Sencillamente inexplicable
Sergi Roberto, autor del último y definitivo gol | Foto: Champions

Después de la histórica remontada del Barcelona ante el PSG emerge una pregunta por encima de todas: ¿En el fútbol está por encima la táctica (siempre programática), está por encima el componente técnico, quizás el componente arbitral o lo verdaderamente importante es el componente emocional?

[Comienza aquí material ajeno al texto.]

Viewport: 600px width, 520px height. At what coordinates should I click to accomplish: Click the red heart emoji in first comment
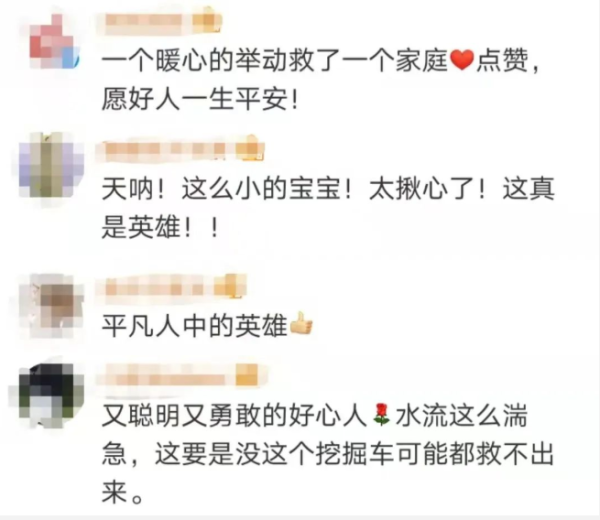tap(462, 61)
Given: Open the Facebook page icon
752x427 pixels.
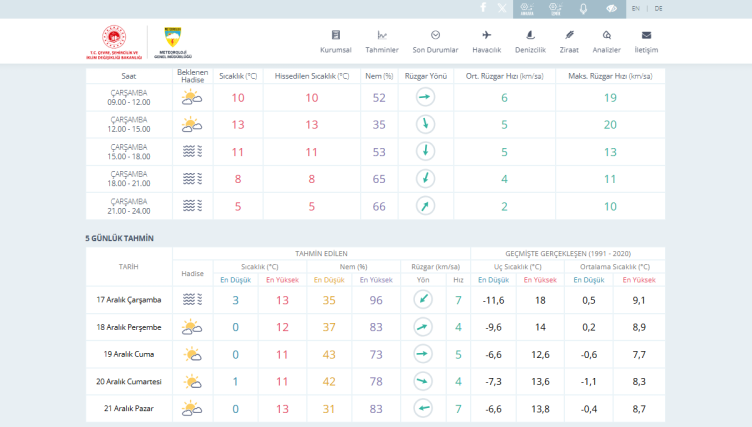Looking at the screenshot, I should coord(484,8).
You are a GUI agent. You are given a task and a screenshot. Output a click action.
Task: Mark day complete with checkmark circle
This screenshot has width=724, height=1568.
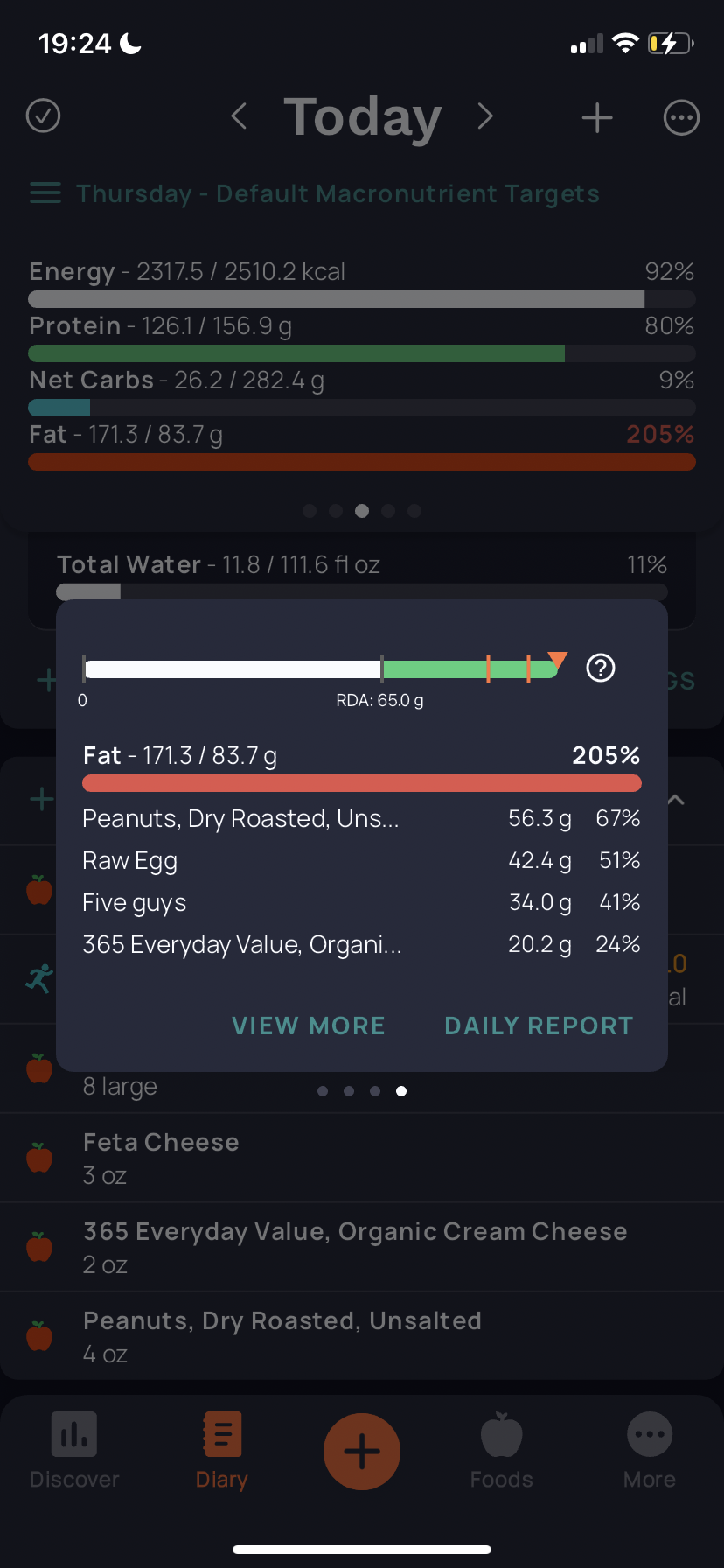coord(44,116)
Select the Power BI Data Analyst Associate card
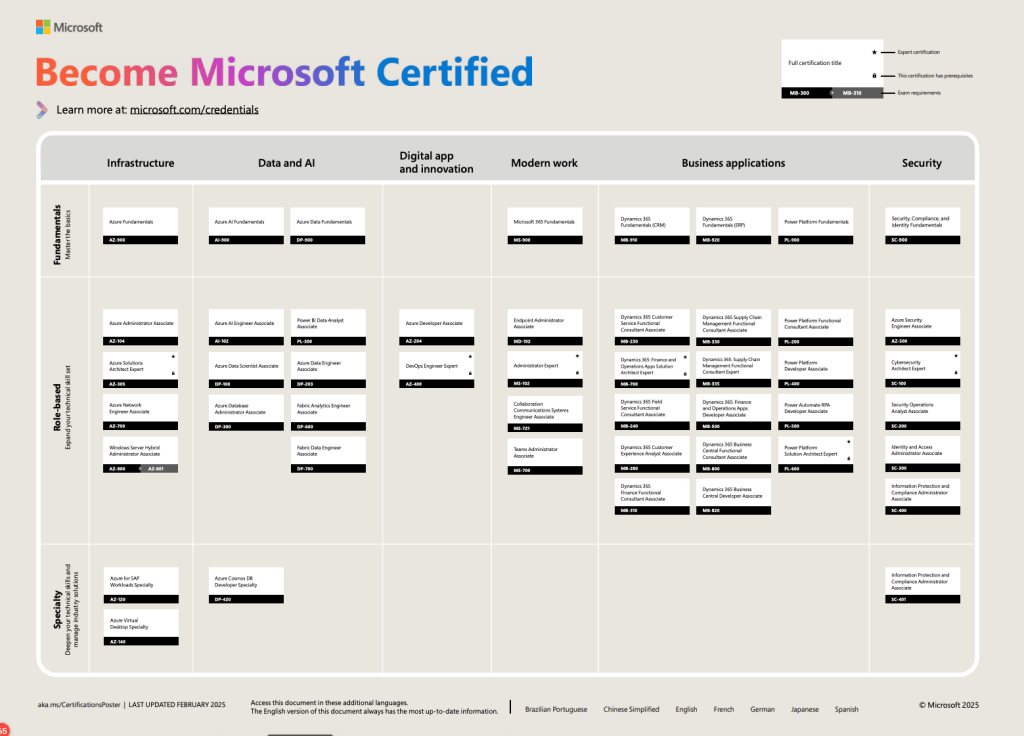The width and height of the screenshot is (1024, 736). pyautogui.click(x=327, y=325)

La respuesta quizás la tiene Sergi Roberto en sus botas, la mejor demostración de que lo programático en el mundo de la acción, de un fútbol tan imprevisible donde aparece lo inesperado, no tiene mucho sentido, pues en un segundo puede saltar en pedazos cualquier tipo de táctica. Se le puede poner el nombre que se quiera, que Luis Enrique no estuviera a la altura con su planteamiento táctico en París, que Emery hizo lo propio en Barcelona con su ultradefensivo planteamiento y sus discutidos cambios. Se puede decir que del minuto 85 al 95 el PSG dio tan solo cuatro pases y, tres de ellos para sacar de centro tras los goles azulgranas. Se podría comentar que los futbolistas del Barcelona no fueron ni su sombra en la ida y que a los del París les atenazó el miedo en la vuelta. Se puede argumentar que el árbitro fue determinante en algunas decisiones; en esta línea se puede decir ¿Por qué? pero también se podría añadir que hasta que no se acepte que los árbitros pueden ser buenos o malos, que se equivocan tanto como directivos, entrenadores, porteros, delanteros, defensas, periodistas y aficionados, el debate seguirá siendo interminable. Igualmente se puede poner sobre la mesa a todo aquel que considere que las competiciones están adulteradas por una mano negra, dejen de disputarlas y, esto es absolutamente aplicable para todos. Es así de sencillo, pero claro quejarse de los árbitros siempre fue una eficaz manera de condicionar al siguiente colegiado y tanto a los organismos oficiales como al manifiestamente mejorable Comité Técnico de Árbitros.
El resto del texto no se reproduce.